Gold soared as high as $1,001 an ounce on the New York Mercantile Exchange.

Gold for April delivery was last up $17.50 at $998 an ounce.

“Gold prices looked set to finally achieve the $1,000 mark this morning, as background market conditions shifted from bad to worse overnight,” said Jon Nadler, senior analyst at Kitco Bullion Dealers, in a research note.

“This will likely become known as the Carlyle/Drake Rally,” Nadler said. “The imminent doom of the bond fund and probable demise of the hedge fund sent icy shivers through the financial markets that way overshadowed the (brief) cheer we witnessed following the Fed’s term facility plan the other day.”

On Wall Street, U.S. stocks dropped sharply after a fund managed by the Carlyle Group admitted it’s close to collapse and as statistics showed a decline in retail sales, dragging the dollar to a 12-year low against the Japanese yen. 

Carlyle Capital, the bond fund affiliated with private equity firm The Carlyle Group, is on the verge of collapse after failing to agree a new financing deal with lenders. The fund said late Wednesday that it expects lenders will soon take possession of “substantially all” its remaining assets after it was unable to meet surging margin calls on its portfolio of residential-mortgage-backed securities.

Adding to the bad news from the financial sector, Drake Management LLC, a hedge-fund firm run by Anthony Faillace and Steve Luttrell, is mulling options that include shutting its largest fund after losses and redemption requests from some investors, according to a letter sent to clients Wednesday. 

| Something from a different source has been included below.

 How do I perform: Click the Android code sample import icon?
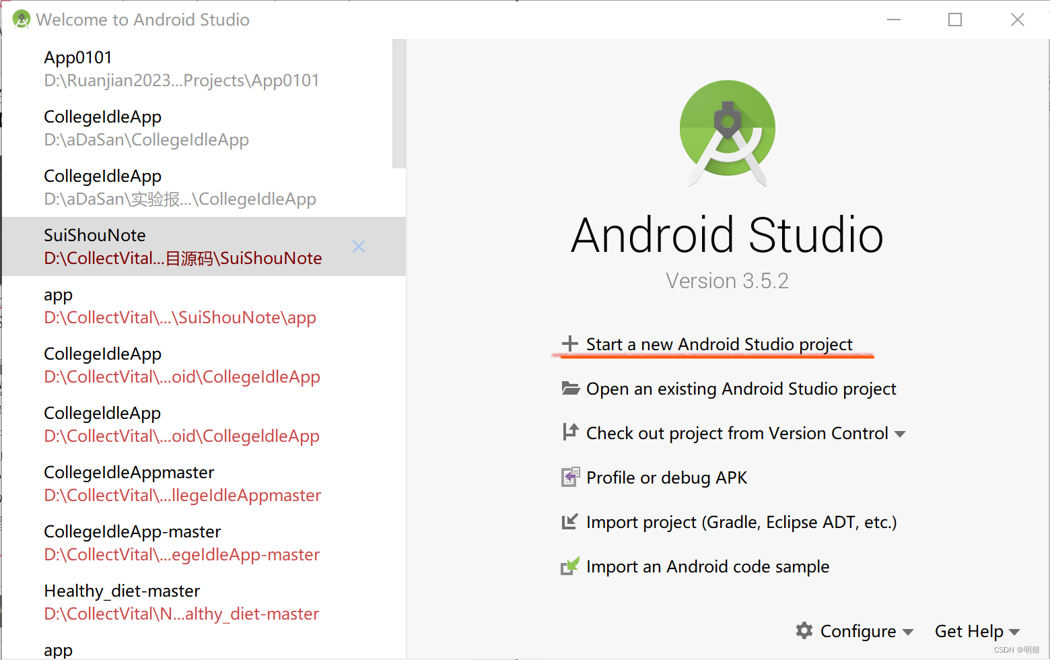point(571,566)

Renewed fears of financial turmoil sent the U.S. dollar plunging, with the greenback temporarily falling through the psychologically key 100-yen level.

The gold market is boosted by “dollar weakness, extreme concern over the market and a continued bid by funds that are taking the Fed money they are given and speculating with it vs. lending it,” said Zachary Oxman, a senior trader at Wisdom Financial.

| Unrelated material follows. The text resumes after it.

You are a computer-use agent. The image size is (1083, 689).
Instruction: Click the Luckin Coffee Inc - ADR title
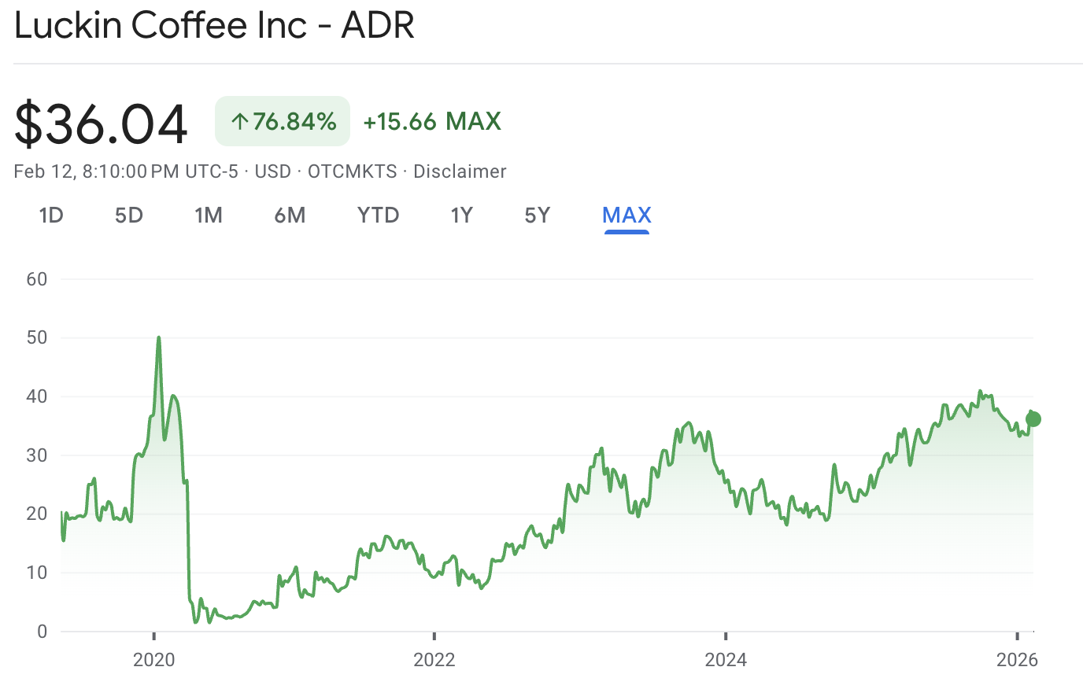(214, 25)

“This is just the start of things, and if the government continues to give away money and torpedo the dollar, gold will do nothing but move higher,” Oxman said.

On Tuesday, the Federal Reserve and other leading central banks doubled to more than $400 billion the amount of money they’re willing to lend to banks and bond dealers, hoping to flood dysfunctional credit markets with enough money to get them working again.

In more bleak economic news Thursday, the Commerce Department reported that consumer spending weakened again in February as U.S. retail sales fell 0.6%.

Most kinds of retail stores reported lower seasonally adjusted sales in February even before the impact of inflation was counted. The figures were weaker than expected by Wall Street economists, who forecast no change in retail sales.

Also on the Nymex, May silver rallied 86 cents, or 4.3%, at $20.86 an ounce.

April platinum soared $30 to $2,100 an ounce and June palladium gained $2.10 to $513 an ounce. May copper edged up 1 cent to $3.85 a pound.

Crude-oil futures edged lower after surging to a record high of $110.70 earlier in the session, with U.S. dollar weakness continuing to underpin oil prices.